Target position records

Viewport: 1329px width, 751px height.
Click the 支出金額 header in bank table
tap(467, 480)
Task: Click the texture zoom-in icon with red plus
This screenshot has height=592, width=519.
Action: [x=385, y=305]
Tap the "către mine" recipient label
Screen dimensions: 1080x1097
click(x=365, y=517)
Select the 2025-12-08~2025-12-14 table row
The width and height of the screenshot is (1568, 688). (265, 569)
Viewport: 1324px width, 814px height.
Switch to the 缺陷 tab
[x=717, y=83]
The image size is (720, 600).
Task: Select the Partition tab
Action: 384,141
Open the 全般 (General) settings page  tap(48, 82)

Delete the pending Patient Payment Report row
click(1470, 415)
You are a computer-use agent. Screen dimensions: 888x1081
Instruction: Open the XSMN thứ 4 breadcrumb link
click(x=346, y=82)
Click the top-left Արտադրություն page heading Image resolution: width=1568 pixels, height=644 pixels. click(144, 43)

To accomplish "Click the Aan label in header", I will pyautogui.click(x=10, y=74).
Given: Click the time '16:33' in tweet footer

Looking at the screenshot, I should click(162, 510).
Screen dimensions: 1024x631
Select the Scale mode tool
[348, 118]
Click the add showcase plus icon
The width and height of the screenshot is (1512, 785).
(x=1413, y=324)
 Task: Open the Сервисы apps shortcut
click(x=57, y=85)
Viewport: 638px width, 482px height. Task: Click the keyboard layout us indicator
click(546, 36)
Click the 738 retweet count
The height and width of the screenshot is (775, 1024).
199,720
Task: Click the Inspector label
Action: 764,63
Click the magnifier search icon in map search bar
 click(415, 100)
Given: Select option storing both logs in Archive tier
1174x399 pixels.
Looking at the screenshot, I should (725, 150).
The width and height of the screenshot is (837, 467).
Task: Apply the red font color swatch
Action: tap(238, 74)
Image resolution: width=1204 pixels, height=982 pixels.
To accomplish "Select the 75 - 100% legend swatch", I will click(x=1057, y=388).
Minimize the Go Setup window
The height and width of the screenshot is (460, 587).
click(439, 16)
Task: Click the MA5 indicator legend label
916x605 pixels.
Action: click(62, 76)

*OBJECTIVE*
Return every one of the records above unchanged, line for line.

*ANSWER TO THE PROBLEM*
Viewport: 1329px width, 751px height.
Click the 支出金額 header in bank table
tap(467, 480)
Task: Click the texture zoom-in icon with red plus
This screenshot has height=592, width=519.
Action: [x=385, y=305]
Tap the "către mine" recipient label
Screen dimensions: 1080x1097
click(x=365, y=517)
Select the 2025-12-08~2025-12-14 table row
The width and height of the screenshot is (1568, 688). (265, 569)
Viewport: 1324px width, 814px height.
Switch to the 缺陷 tab
[x=717, y=83]
The image size is (720, 600).
Task: Select the Partition tab
Action: 384,141
Open the 全般 (General) settings page  tap(48, 82)

Delete the pending Patient Payment Report row
click(1470, 415)
You are a computer-use agent. Screen dimensions: 888x1081
Instruction: Open the XSMN thứ 4 breadcrumb link
click(x=346, y=82)
Click the top-left Արտադրություն page heading Image resolution: width=1568 pixels, height=644 pixels. click(144, 43)

To accomplish "Click the Aan label in header", I will pyautogui.click(x=10, y=74).
Given: Click the time '16:33' in tweet footer

Looking at the screenshot, I should click(162, 510).
Screen dimensions: 1024x631
Select the Scale mode tool
[348, 118]
Click the add showcase plus icon
The width and height of the screenshot is (1512, 785).
(x=1413, y=324)
 Task: Open the Сервисы apps shortcut
click(x=57, y=85)
Viewport: 638px width, 482px height. Task: Click the keyboard layout us indicator
click(546, 36)
Click the 738 retweet count
The height and width of the screenshot is (775, 1024).
199,720
Task: Click the Inspector label
Action: 764,63
Click the magnifier search icon in map search bar
 click(415, 100)
Given: Select option storing both logs in Archive tier
1174x399 pixels.
Looking at the screenshot, I should (725, 150).
The width and height of the screenshot is (837, 467).
Task: Apply the red font color swatch
Action: tap(238, 74)
Image resolution: width=1204 pixels, height=982 pixels.
To accomplish "Select the 75 - 100% legend swatch", I will click(x=1057, y=388).
Minimize the Go Setup window
The height and width of the screenshot is (460, 587).
click(439, 16)
Task: Click the MA5 indicator legend label
916x605 pixels.
Action: click(62, 76)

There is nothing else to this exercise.